Futuro que Cyro deseja e que, embora difícil de alcançar, também corresponde a nossos desejos. E que se faz presente na leitura dos cincos ensaios que compõem o livro.

                        A importância da orientação educacional na prevenção dos transtornos mentais – abordada em “Orientação Educacional e Profilaxia Mental” – é indiscutível, em nossos tempos de tantos acontecimentos funestos no âmbito escolar. E o ensaio a enfatiza, com o exemplo de episódios significativos e uma visão impregnada de acurado bom senso.
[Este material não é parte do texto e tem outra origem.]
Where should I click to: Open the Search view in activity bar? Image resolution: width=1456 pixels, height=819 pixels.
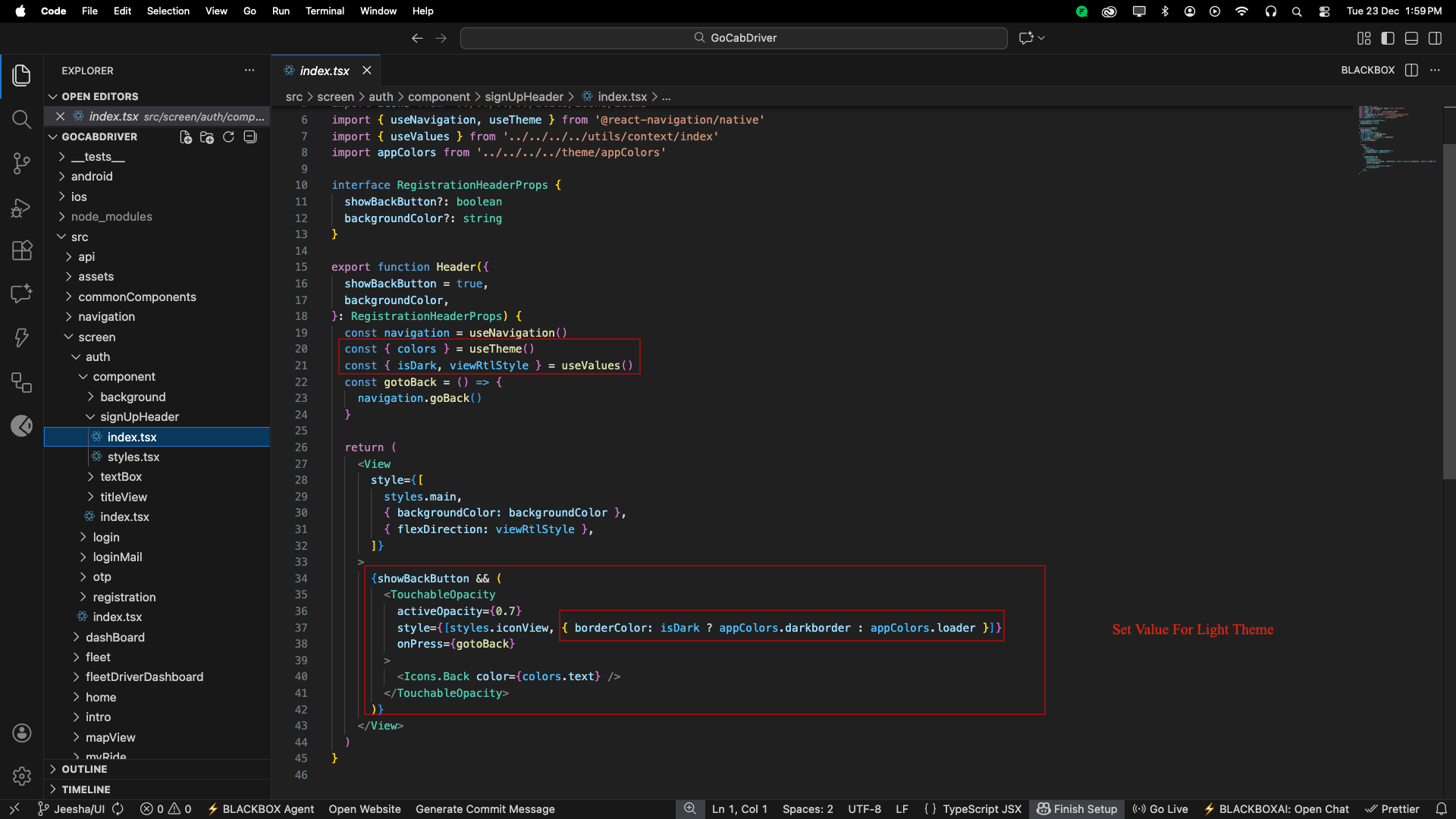click(x=21, y=119)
Como quando Cyro assinala o “perigo de crescer” vivenciado pela criança e pelo adolescente; ou quando diz: “Creio que uma das funções do orientador educacional será a de ajudar o aluno a desfrutar da escola.” E, no último ensaio, aquele que dá seu titulo ao livro, reafirma-se a idéia do humanismo: { O Humanismo ] “dos nossos dias é um humanismo voltado para o futuro, que aspira a abranger os mais variados ramos do saber, de molde a equilibrar os condicionamentos do meio com as ideias abstratas, e daí partir para uma saída através de fatos e circunstâncias inerentes à nossa cultura”... E mais, num fecho que pode encerrar nosso comentário: “Nós, estudiosos, como agentes do futuro, temos deveres e privilégios.”...”Os deveres se referem ao destino coletivo. O destino não se enfrenta de olhos fechados, submissos à fatalidade da tragédia grega. Cabe-nos, nesta encruzilhada da conjuntura mundial, enfrentar a esfinge com um sistema objetivo de pensamento e ação, para que possamos planejar o futuro previsível.”

   Palavras que valem tanto agora quanto há trinta anos atrás. E, para as quais – como às idéias trazidas pelos cinco ensaios - podemos talvez afirmar, com a concisão da juventude do mundo em que vivemos hoje: “Valeu”.